In realtà tutta la serata è una grande alternanza fra destra e sinistra, cover e karaoke, concertone di piazza San Giovanni e Festa dell’Unità di Cinisello Balsamo, si susseguono sul palco i più grandi nomi della musica italiana come se non ci fosse un domani.

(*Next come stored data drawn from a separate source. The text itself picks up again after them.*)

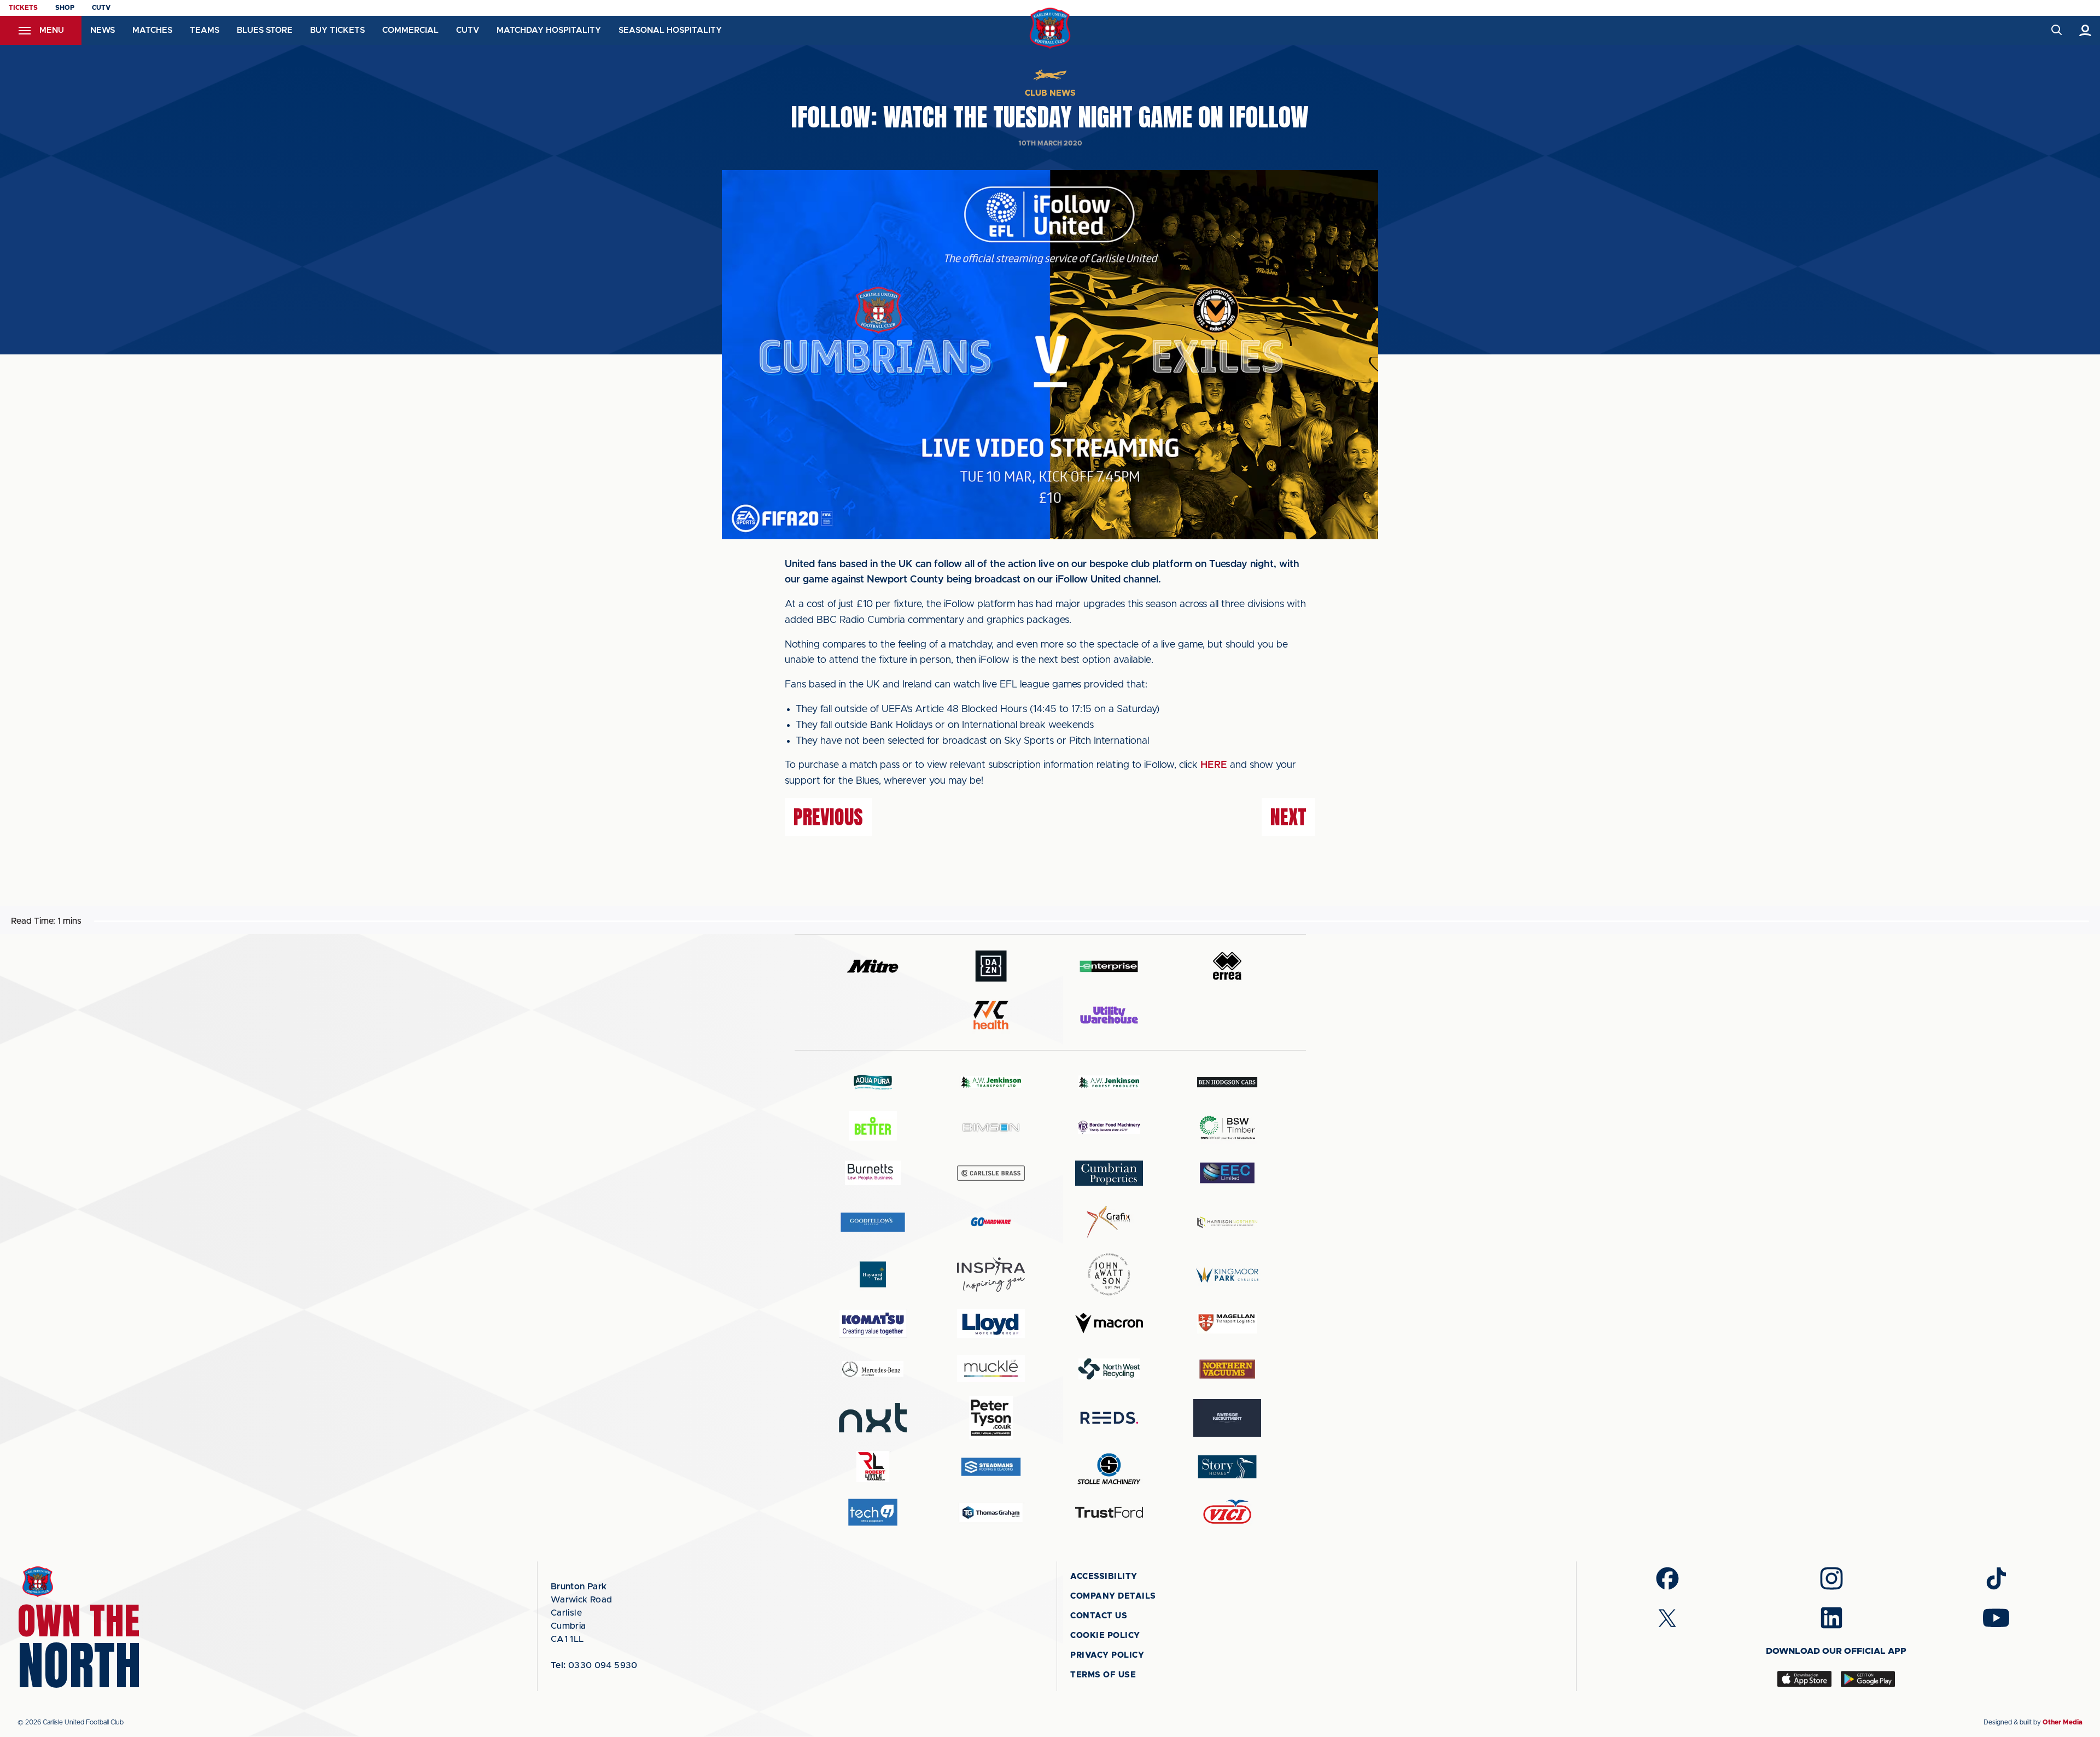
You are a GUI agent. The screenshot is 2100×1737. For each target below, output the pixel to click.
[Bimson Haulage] (991, 1127)
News (102, 30)
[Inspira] (991, 1274)
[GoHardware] (991, 1222)
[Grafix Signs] (1109, 1222)
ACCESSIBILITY (1104, 1576)
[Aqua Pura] (873, 1082)
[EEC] (1227, 1173)
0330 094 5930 (594, 1665)
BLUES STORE (265, 30)
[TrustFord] (1109, 1512)
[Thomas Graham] (991, 1512)
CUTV (101, 7)
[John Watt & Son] (1109, 1274)
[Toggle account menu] (2085, 30)
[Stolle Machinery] (1109, 1467)
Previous (828, 817)
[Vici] (1227, 1512)
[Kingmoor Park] (1227, 1274)
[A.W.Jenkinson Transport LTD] (991, 1082)
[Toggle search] (2055, 30)
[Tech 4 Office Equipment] (873, 1512)
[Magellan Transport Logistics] (1227, 1323)
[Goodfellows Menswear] (873, 1222)
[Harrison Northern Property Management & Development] (1227, 1222)
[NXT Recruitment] (873, 1417)
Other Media (2062, 1722)
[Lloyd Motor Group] (991, 1323)
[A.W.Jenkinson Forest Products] (1109, 1082)
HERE (1213, 765)
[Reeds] (1109, 1418)
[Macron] (1109, 1323)
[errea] (1227, 966)
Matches (152, 30)
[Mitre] (873, 966)
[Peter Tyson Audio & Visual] (991, 1417)
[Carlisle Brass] (991, 1173)
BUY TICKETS (337, 30)
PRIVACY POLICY (1107, 1655)
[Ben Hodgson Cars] (1227, 1082)
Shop (64, 7)
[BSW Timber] (1227, 1127)
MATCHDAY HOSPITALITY (549, 30)
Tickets (23, 7)
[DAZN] (991, 966)
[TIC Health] (991, 1015)
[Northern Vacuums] (1227, 1368)
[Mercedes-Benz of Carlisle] (873, 1368)
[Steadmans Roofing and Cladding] (991, 1466)
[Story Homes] (1227, 1466)
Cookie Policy (1105, 1635)
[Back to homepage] (1050, 28)
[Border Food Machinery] (1109, 1127)
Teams (204, 30)
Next (1288, 817)
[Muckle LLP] (991, 1368)
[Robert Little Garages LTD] (873, 1466)
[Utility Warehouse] (1109, 1015)
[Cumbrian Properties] (1109, 1173)
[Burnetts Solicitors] (873, 1173)
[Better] (873, 1127)
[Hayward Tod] (873, 1274)
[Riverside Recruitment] (1227, 1418)
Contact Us (1098, 1616)
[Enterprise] (1109, 966)
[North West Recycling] (1109, 1368)
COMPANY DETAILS (1113, 1596)
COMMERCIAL (410, 30)
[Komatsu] (873, 1323)
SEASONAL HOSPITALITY (670, 30)
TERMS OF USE (1103, 1675)
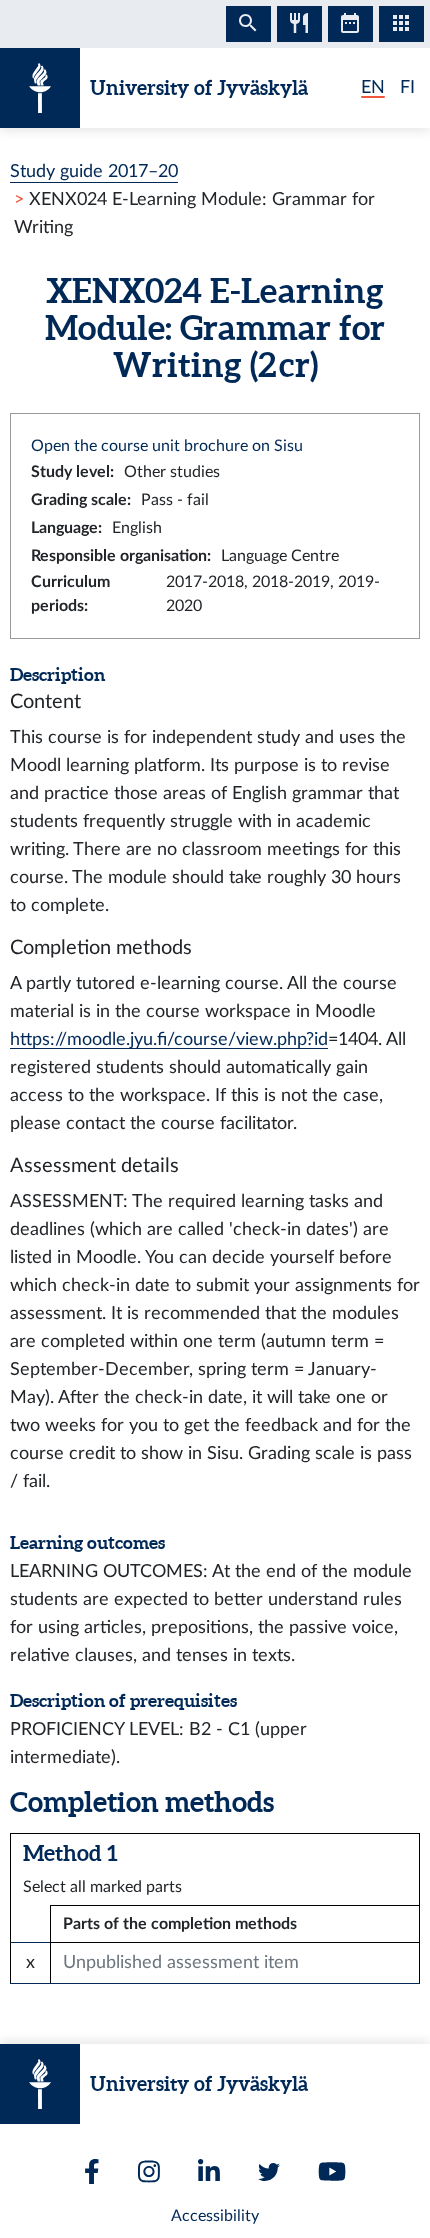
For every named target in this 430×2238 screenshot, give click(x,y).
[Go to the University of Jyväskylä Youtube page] (332, 2171)
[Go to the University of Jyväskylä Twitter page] (269, 2172)
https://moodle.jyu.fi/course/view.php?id (169, 1039)
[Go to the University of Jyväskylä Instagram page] (149, 2171)
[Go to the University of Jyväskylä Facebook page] (92, 2171)
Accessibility (215, 2216)
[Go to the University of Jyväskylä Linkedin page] (209, 2171)
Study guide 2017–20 (94, 171)
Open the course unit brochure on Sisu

Ma sono tre i momenti – oltre ovviamente al sempre tanto atteso momento “Beverly Inps” con il premio alla carriera a Peppino di Capri – che interrompono la routine da juke box sulla spiaggia:
Elisa e Giorgia di sinistra quanto basta, ma eccezionalmente brave;
Marco Mengoni accompagnato dal coro gospel decisamente di sinistra, da far venire i brividi;
e il Grigna con Arisa molto, molto punk, pure troppo.

Per quel che mi riguarda dopo l'esibizione di Grignani e Arisa si poteva chiudere festival e internet:
probabilmente avranno provato anche due se non addirittura tre minuti prima di cominciare, si lanciano sul palco come due funamboli che camminano ubriachi sul filo senza alcune rete e il pubblico dell’Ariston li guarda pressappoco con la stessa espressione che avrebbe se fossero davvero in bilico fra capolavoro e disastro, fra la vita e la morte o meglio fra destinazione oblio e destinazione paradiso. Hanno dato tutto quello che avevano: i loro corpi, il loro tempo, le loro debolezze, la loro umanità, tutto il loro cuore ma non vinceranno. Ed è la dolorosissima perfetta rappresentazione dell’elettorato del PD in Italia.
Per quel che mi riguarda il festival si è fermato lì, in quella frase:
“Abbiamo fatto un casino Gianluca!”
“E chi cazz… paraaaaadiiiisoooo”
Tutto il resto è noia e non ho detto gioia.

Nota a parte: Elodie.
Può fare quello che vuole e lo fa benissimo, e in più riceve plausi unanimi e approvazione: sostanzialmente quello che succede in Italia ogni volta che vince la sinistra di un altro paese all’estero. E comunque una mattina nel 2017 ero sul pulmino di rientro dell’aeroporto di Linate e c’era anche lei. Ci siamo guardati per due secondi e mezzo. Non lo dimenticherò mai.

La quarta puntata del festival della canzone Italiana è la perfetta rappresentazione dell'Italia di oggi: foibe e karaoke. Un mare di canzonette mentre fuori c'è l'inferno. Si parla di temi a macrotemi ma tutti e tutte fingono che là fuori non ci sia una terza guerra mondiale in agguato né guerre dovunque: si va avanti perché the show must go on. Pare che nessuno voglia ricordare che la pace sia l'unica soluzione possibile, nessuno tranne il Grigna ovviamente.

A domani, per la finale, anche se poi, tanto, alla fine si muore tutti democristiani.